Nos jornais e redes sociais ganhou grande repercussão o vídeo com o relato de Bertolucci sobre o abuso sexual que planejou contra a atriz Maria Shneider em uma das cenas de seu famoso filme O último tango em Paris. Esse escândalo também marca, mais uma vez, a reprodução e naturalização da cultura do estupro contra nós mulheres.

terça-feira 6 de dezembro de 2016 | Edição do dia

O vídeo foi divulgado pelo portal espanhol El Mundo de Alycia e ultrapassou um milhão e trezentas mil de visualizações no Youtube. Ele mostra o cineasta italiano em uma entrevista falando sobre a cena da “manteiga”, como planejou a situação do estupro junto ao ator Marlon Brando, sem o conhecimento da atriz, e admitindo que o fez porque queria a “reação de Maria, não como atriz, mas como menina”, porque queria que ela “reagisse ao ato de humilhação, sentisse seus gritos”. Bertolucci acrescentou, ainda, que, apesar de sentir-se “culpado”, não se arrepende, justificando que “para fazer filmes, e conseguir algo, às vezes, é necessário ser completamente frio”.

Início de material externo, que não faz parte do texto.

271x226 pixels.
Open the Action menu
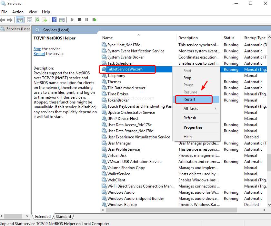(x=18, y=12)
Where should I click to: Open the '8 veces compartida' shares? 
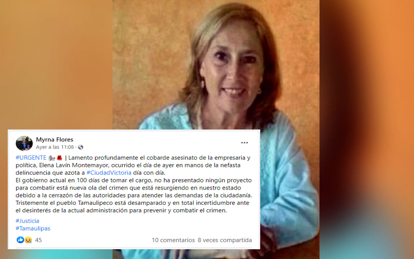pos(225,240)
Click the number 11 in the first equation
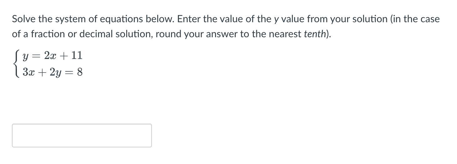 [x=77, y=55]
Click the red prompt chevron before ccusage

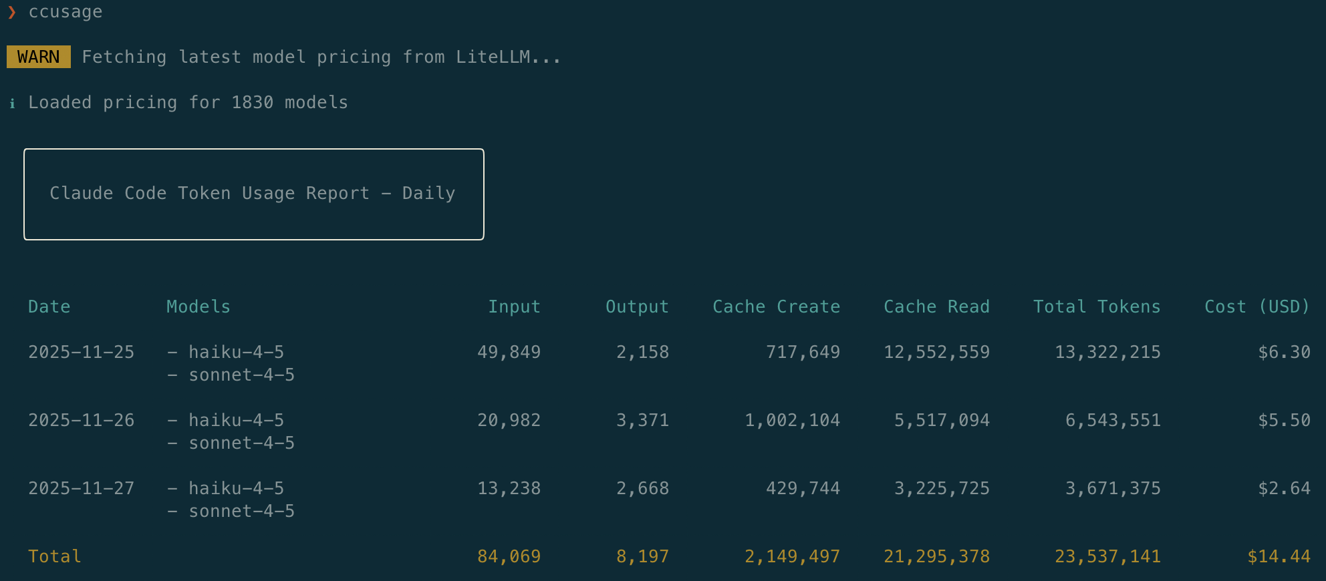click(12, 12)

Maria Shneider havia denunciado à época do filme, nos anos 70, e posteriormente, como registrado em uma entrevista que deu ao jornal britânico Dayli Mail em 2007. Na entrevista, Maria fala sobre como sentiu-se “humilhada e, para ser honesta, um pouco estuprada por Marlon e também por Bertolucci”, também disse que “mesmo que o que Marlon estava fazendo não era real” suas lágrimas eram de verdade. Ainda nessa entrevista diz que sentia-se tratada como uma sex simbol e não como atriz.

No Twitter, nestes últimos dias, vários artistas do mundo do cinema hollywoodiano se expressaram repudiando a confissão de Bertolucci e a conivência ativa de Brando. A declaração da diretora norte-americana Ava DuVernay foi “Indesculpável. Como diretora eu mal posso compreender isso. Como mulher fico horrorizada, enojada e enfurecida com isso.”

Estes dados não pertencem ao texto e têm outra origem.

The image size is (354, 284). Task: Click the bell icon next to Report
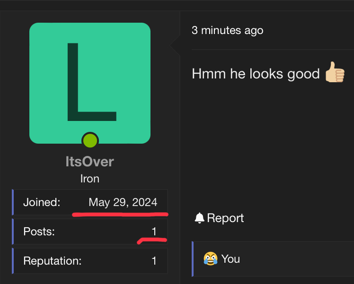click(200, 218)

Esse “escândalo” do cinema voltou à tona pela re-publicação deste vídeo de 2013, como parte das discussões acerca do 25 de novembro, dia internacional contra a violência às mulheres, e chocou por mostrar que não se tratou de uma ficção. Sobretudo chocou pela “frieza” de Bertolucci ao admitir que planejou o estupro de Maria, com reivindicação aberta no vídeo, como se o terreno da arte fosse desligado da vida e fosse justificável tamanha violação humana. A intensa reação de importantes artistas, mulheres e diversos setores na Internet também escancara como este é um assunto cotidiano: A cultura do estupro condena dia a dia nós mulheres à situações de violência física e psicológica. As insistentes denúncias feitas por Maria antes da sua morte, em 2011, bem como seu histórico de depressão são mais uma ilustração dessa realidade cruel.

A reprodução de uma cultura na qual nós mulheres somos reduzidas a objeto sexual e temos nossas vidas subjugadas se expressa em cada ato de violência machista, em cada abuso que deve ser combatido, no entanto ela tem sua razão de existência ligada profundamente no sistema opressor e explorador de organização social que é o capitalismo.

Nós mulheres enfrentamos todos os dias em nossas famílias, escolas, universidades e locais de trabalho a violência machista e convivemos com sua brutal ideologia, em suas mais distintas formas, e a estrutura social que nos cerca nunca nos estimulará a nos rebelarmos. Hoje vemos um amplo auditório de debates, nos encorajamos a ir às ruas com nossas reivindicações, no Brasil e no mundo, inclusive com importantes demonstrações de força, como foi o ato de centenas de milhares de mulheres contra o feminicídio, por “Ni una a menos” na Argentina. Não atoa até as grandes empresas e os poderosos assumem discursos "feministas", os mesmos defensores da precarização e inferiorização do trabalho feminino, além de reprodutores de padrões estéticos e ideologias que nos objetificam e nos fazem adoecer. Por isso cada enfrentamento cotidiano nosso contra a violência machista deve ser ligado a um combate estratégico contra o capitalismo e seus representantes políticos.

Se tocam uma, organizaremos milhares!